Oleh: Muhlisin Turkan

Ahlulbait Indonesia – Ada alasan kenapa banyak diplomat di Majelis Umum PBB pada 23 September, 2025, mendadak sibuk menatap layar ponsel, mencatat hal-hal imajiner, atau bahkan pura-pura tidur dengan wajah serius, ya, Presiden Amerika Serikat, Donald Trump sedang berbicara. Ya, 58 menit penuh, durasi yang cukup lama untuk menonton film, makan malam mewah, bahkan menyelesaikan meditasi, tapi sayangnya, audiens tidak mendapatkan apa-apa selain repetisi dan klaim ajaib.

Trump membuka dengan mantra favoritnya, “ekonomi terkuat, militer terkuat, perbatasan terkuat.” Begitulah, semua “terkuat,” kecuali, tentu saja, argumennya. Saking seringnya dia ulang-ulang, orang mungkin mengira ini bukan pidato, tapi iklan deterjen dengan tagline “paling kuat menghapus noda.”

Lalu soal imigrasi ilegal, katanya Amerika sedang “dihancurkan.” Menarik, negara superpower yang bisa membelanjakan ratusan miliar dolar untuk perang dan menghancurkan negara dunia, ternyata roboh hanya karena ulah beberapa orang melompati pagar pembatas. Mungkin yang dia maksud adalah pagar itu lebih rapuh daripada pidatonya sendiri.

Trump juga sempat menuduh PBB gagal mengakhiri perang. Ini tentu saja lucu, seperti seseorang yang berceramah panjang soal disiplin waktu, tapi datang terlambat satu jam. Faktanya, satu-satunya hal yang Trump akhiri hari itu hanyalah kesabaran audiens.

Iran? Sudah pasti muncul di daftar pidatonya. Dengan gaya film Hollywood kelas B, Trump berkata: hanya Amerika yang bisa menghancurkan fasilitas nuklir Iran.

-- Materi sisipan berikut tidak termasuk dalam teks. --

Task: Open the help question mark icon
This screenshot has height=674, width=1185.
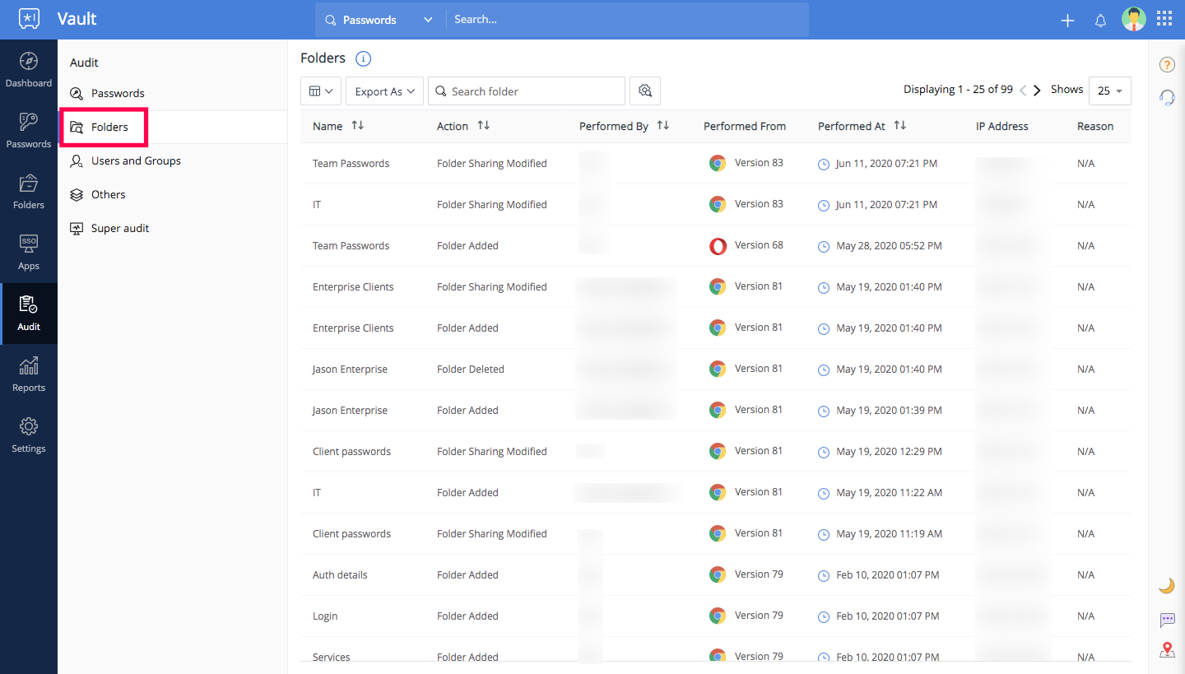Action: pyautogui.click(x=1167, y=65)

Tentu, karena dalam naskah film Trump, AS selalu jadi pahlawan, dan sisanya hanya cameo yang tidak dibayar.

Tentang Gaza, dia tampil sebagai “mediator” versi dirinya sendiri, kalau berhasil, itu jasanya; kalau gagal, itu karena salah Hamas. Klasik sekali. Rumusnya sangat sederhana, Trump selalu benar, realitas selalu salah.

Baca juga : Merawat Persatuan Mungkinkah? Refleksi Seminar Nasional “Nabi Muhammad SAW Mempersatukan Kita”

Tak lupa, dia menyelipkan prestasi dalam negeri, bahwa Washington DC, katanya sekarang aman. Pernyataan ini seindah dongeng anak sebelum tidur, tenang, menenangkan, tapi sayangnya tidak ada hubungannya dengan kenyataan.

Dan sebagai klimaks, dia bicara soal nuklir: “aman jika digunakan dengan benar.” Ironi absolut, karena pidatonya membuktikan satu hal, bahwa kata-kata bisa jadi senjata pemusnah massal, kalau salah digunakan.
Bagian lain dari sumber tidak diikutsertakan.